What is needed is every line of the material that contains "input".

◆ ◆ ◆ ◆ ◆ ◆ ◆

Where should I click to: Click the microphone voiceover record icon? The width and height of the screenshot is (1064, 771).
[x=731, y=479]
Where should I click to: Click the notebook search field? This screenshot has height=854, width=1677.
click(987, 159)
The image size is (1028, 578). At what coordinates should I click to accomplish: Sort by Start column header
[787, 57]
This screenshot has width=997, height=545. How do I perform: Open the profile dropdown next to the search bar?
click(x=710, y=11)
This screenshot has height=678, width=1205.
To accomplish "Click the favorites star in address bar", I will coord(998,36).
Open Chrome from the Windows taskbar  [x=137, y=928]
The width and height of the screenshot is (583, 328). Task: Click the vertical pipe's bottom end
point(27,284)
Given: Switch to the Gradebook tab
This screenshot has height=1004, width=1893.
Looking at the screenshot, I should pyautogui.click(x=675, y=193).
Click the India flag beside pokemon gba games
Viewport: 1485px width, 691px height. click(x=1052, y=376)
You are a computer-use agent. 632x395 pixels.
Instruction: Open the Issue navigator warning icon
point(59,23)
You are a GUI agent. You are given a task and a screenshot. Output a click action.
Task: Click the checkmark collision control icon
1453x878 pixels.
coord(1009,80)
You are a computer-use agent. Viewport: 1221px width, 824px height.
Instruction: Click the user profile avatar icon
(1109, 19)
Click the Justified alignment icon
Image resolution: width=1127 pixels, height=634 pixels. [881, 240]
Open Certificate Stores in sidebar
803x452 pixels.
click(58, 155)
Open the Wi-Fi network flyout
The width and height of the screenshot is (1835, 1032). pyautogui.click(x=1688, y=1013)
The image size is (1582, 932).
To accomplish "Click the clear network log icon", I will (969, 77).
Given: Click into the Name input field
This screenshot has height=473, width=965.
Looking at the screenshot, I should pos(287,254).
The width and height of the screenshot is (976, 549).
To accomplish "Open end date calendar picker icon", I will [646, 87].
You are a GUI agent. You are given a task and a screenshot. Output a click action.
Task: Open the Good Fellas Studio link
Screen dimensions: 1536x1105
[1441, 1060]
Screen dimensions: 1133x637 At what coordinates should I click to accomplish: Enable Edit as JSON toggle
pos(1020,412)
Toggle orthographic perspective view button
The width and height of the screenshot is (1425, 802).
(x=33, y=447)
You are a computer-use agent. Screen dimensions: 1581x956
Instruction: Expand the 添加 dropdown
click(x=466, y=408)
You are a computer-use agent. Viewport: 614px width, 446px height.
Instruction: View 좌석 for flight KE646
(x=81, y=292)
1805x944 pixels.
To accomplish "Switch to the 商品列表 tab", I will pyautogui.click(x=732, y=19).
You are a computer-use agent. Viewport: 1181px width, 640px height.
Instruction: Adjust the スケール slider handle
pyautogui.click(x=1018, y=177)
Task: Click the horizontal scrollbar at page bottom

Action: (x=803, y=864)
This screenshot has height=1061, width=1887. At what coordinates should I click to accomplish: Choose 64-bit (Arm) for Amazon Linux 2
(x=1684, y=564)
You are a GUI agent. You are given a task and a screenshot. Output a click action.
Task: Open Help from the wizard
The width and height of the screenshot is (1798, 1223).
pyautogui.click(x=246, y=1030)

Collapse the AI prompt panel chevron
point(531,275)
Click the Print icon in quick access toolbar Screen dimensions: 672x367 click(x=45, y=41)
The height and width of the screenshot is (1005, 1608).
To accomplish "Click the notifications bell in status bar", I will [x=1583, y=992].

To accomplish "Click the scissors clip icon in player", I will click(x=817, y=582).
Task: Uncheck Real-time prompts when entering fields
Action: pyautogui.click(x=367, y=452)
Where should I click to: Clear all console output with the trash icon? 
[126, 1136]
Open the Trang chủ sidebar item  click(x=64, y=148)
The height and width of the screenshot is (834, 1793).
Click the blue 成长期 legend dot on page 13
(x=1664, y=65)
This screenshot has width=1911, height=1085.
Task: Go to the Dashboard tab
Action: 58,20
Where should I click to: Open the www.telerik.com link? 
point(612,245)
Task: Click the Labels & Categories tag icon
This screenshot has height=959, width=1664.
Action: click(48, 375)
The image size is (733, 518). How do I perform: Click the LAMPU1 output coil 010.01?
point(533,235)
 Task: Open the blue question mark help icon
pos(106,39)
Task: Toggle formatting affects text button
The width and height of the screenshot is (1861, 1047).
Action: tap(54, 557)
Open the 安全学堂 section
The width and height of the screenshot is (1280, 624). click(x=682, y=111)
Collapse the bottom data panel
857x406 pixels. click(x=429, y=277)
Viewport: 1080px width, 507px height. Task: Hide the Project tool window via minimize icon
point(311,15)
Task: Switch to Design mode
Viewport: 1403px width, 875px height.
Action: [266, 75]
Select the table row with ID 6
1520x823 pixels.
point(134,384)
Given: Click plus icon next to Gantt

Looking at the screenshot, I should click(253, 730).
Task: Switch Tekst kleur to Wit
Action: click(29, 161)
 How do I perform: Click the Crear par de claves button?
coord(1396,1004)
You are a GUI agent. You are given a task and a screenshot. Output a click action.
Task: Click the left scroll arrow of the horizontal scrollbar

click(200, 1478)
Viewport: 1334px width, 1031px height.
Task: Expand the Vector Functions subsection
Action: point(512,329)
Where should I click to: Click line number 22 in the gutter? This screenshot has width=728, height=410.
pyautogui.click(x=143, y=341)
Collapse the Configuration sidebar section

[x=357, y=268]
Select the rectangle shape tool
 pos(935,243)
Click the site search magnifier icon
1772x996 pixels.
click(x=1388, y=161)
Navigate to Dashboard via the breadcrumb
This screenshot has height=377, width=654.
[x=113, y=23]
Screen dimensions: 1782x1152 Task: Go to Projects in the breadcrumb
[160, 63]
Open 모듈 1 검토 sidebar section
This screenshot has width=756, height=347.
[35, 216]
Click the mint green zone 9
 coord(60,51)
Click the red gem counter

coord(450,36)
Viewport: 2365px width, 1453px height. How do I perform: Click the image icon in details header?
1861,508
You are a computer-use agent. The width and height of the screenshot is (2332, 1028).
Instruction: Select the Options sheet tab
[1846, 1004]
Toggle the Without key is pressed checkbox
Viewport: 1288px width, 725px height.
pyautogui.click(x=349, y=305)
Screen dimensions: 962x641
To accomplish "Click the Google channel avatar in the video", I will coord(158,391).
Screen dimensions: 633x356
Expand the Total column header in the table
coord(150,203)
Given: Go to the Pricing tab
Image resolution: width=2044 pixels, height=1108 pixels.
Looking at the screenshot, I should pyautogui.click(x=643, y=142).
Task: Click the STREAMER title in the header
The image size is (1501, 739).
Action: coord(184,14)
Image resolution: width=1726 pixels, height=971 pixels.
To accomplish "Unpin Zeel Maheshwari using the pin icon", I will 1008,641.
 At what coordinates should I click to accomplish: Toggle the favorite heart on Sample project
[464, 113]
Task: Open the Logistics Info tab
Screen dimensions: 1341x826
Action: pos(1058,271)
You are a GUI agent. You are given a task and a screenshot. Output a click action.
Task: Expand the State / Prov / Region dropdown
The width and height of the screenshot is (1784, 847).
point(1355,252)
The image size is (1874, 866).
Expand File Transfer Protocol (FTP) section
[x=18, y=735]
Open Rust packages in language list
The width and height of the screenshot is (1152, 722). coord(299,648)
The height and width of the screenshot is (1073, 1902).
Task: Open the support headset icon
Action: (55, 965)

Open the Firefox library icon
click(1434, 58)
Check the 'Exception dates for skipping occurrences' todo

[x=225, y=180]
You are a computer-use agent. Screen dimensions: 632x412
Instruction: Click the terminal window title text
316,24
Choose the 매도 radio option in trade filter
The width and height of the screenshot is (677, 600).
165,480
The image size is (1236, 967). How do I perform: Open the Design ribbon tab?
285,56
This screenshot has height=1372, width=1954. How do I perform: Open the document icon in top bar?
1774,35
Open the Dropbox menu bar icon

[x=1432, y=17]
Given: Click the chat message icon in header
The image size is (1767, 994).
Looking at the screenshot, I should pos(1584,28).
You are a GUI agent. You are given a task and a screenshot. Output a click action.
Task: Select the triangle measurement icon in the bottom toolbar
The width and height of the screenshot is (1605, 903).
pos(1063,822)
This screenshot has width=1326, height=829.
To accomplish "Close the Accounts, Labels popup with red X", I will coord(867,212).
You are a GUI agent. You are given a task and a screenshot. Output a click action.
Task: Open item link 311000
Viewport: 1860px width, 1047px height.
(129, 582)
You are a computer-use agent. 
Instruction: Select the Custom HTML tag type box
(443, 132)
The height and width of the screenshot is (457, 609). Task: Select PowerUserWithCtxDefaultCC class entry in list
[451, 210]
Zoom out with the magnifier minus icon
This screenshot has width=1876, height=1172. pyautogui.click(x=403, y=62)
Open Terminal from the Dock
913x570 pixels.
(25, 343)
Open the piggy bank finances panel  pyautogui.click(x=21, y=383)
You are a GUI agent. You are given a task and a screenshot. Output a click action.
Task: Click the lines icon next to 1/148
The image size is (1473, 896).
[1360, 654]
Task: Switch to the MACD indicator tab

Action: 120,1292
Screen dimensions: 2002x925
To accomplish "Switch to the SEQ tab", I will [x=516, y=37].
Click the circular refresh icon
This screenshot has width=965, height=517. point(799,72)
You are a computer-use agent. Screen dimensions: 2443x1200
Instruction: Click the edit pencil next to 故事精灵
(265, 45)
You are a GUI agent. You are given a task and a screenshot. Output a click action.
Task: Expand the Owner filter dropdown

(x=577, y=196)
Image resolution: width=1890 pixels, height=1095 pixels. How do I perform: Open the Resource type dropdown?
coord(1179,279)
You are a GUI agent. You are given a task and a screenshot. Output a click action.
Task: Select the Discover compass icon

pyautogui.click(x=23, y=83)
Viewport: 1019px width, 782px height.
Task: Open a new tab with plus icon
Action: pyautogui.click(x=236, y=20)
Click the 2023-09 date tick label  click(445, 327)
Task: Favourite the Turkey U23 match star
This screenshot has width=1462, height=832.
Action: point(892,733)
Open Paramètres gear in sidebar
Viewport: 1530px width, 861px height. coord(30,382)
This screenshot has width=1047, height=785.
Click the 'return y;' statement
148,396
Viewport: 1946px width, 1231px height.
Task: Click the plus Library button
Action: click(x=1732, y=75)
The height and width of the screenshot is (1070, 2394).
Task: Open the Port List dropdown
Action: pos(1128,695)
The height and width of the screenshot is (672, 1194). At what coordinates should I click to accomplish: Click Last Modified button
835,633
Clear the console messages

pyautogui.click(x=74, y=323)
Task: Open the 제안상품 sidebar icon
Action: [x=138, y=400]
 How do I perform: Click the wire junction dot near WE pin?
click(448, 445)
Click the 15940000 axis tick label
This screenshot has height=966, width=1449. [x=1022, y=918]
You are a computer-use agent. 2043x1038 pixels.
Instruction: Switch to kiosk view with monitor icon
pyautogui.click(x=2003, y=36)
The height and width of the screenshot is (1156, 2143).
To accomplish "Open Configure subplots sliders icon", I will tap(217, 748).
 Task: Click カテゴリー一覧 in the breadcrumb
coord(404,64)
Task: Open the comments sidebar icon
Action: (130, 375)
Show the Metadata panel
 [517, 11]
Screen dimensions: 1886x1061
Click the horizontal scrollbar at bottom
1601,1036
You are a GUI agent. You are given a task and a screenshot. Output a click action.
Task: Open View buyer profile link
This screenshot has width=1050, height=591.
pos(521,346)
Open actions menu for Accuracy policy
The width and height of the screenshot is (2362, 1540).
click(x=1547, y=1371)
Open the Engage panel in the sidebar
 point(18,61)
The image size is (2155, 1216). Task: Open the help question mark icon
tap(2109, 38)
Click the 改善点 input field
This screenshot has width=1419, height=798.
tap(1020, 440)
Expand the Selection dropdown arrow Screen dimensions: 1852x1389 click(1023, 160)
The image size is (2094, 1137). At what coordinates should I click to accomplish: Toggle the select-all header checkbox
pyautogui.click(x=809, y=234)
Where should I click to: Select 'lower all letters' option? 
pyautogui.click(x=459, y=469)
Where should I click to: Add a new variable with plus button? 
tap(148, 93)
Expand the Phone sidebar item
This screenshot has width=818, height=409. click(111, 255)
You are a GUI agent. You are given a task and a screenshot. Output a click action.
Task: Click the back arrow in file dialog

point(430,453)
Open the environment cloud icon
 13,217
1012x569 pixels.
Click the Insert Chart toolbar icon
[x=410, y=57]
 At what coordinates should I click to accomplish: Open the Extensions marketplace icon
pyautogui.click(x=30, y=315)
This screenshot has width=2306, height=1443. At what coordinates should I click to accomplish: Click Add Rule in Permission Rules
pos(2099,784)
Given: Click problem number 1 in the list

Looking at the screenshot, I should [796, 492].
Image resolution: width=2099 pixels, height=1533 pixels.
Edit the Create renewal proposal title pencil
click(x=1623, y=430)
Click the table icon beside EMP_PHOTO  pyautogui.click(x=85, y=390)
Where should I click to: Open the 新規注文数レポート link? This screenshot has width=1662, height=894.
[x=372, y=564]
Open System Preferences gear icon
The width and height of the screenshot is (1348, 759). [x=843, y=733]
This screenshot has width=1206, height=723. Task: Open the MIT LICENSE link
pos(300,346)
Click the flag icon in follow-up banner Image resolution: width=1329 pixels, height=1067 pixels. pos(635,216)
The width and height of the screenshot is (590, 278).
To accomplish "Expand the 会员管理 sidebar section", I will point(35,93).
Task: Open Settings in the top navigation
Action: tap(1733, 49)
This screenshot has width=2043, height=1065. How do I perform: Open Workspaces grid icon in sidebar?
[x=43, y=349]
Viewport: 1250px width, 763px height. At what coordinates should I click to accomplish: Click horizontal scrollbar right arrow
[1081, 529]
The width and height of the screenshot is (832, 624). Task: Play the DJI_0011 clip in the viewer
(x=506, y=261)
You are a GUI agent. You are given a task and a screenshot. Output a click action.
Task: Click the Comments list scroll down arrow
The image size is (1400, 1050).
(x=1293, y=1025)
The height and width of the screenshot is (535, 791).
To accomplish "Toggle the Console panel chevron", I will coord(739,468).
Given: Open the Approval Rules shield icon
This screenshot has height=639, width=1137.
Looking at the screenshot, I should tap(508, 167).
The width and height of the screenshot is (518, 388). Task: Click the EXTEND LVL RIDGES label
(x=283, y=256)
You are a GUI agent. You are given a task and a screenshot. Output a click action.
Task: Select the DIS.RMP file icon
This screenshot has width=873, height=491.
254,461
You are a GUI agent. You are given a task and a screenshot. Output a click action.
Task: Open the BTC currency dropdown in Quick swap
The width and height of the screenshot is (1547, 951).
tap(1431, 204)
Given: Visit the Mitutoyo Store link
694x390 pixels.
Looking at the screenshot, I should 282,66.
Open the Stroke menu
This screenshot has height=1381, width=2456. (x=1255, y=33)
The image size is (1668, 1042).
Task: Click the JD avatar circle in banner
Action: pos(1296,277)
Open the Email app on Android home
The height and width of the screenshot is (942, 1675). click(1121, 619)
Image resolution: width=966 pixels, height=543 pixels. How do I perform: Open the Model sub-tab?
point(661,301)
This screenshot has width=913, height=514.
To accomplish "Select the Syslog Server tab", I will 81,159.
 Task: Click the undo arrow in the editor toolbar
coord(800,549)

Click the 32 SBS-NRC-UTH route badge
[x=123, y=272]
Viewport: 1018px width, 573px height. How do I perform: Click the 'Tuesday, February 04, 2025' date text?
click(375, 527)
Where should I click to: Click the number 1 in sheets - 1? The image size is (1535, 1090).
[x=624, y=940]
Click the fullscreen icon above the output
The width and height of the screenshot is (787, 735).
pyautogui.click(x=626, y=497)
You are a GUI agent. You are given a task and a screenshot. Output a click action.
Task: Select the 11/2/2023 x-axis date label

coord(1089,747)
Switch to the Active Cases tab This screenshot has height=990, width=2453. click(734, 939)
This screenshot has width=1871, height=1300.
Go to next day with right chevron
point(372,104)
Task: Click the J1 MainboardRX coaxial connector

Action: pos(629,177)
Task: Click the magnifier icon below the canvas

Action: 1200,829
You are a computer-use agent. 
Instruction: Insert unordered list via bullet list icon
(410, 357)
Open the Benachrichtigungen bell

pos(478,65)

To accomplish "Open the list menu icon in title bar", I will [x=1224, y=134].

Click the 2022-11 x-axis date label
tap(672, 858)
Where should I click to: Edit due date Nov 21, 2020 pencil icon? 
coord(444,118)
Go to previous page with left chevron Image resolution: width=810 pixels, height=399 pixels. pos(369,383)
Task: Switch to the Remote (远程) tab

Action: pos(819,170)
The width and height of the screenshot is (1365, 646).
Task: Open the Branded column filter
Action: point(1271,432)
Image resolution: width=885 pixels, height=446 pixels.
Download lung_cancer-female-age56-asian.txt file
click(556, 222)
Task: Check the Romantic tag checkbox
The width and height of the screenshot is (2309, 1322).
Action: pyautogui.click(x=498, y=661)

◆ ◆ ◆ ◆ ◆ ◆ ◆

Solution:
Given: Click into the Name input field
Click the 改善点 input field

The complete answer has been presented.